■ Exercise
Bring back every record exactly, except for the pictures, which stay out.

■ Data for analysis
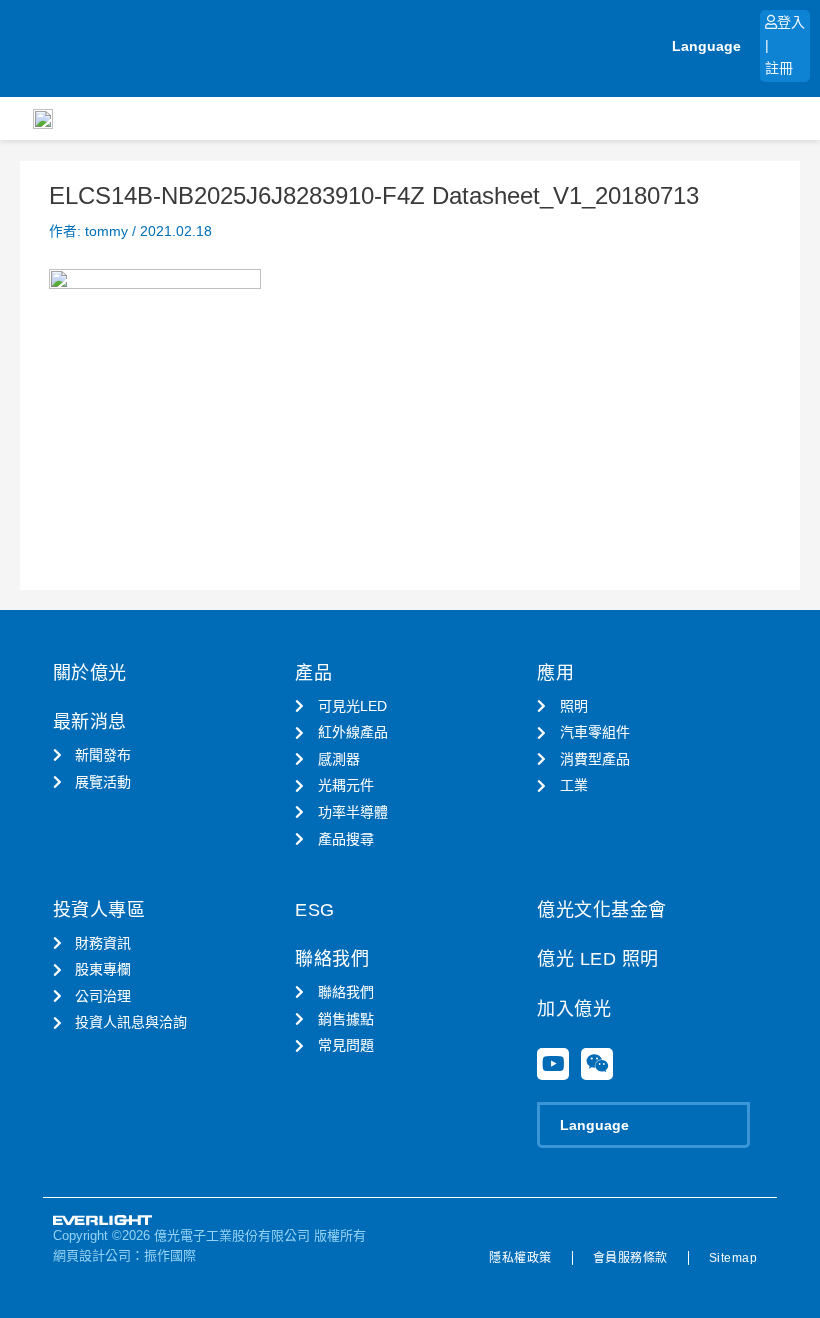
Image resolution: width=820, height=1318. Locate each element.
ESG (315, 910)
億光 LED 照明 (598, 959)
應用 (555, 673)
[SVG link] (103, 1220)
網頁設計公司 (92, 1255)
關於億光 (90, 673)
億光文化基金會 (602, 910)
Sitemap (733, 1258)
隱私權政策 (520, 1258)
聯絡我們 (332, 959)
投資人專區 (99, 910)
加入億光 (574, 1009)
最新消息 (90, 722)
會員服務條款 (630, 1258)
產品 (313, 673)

■ Solution for this exercise
Image resolution: width=820, height=1318. Locate each element.
ESG (315, 910)
億光 LED 照明 (598, 959)
應用 (555, 673)
[SVG link] (103, 1220)
網頁設計公司 (92, 1255)
關於億光 (90, 673)
億光文化基金會 (602, 910)
Sitemap (733, 1258)
隱私權政策 (520, 1258)
聯絡我們 (332, 959)
投資人專區 (99, 910)
加入億光 (574, 1009)
最新消息 (90, 722)
會員服務條款 (630, 1258)
產品 (313, 673)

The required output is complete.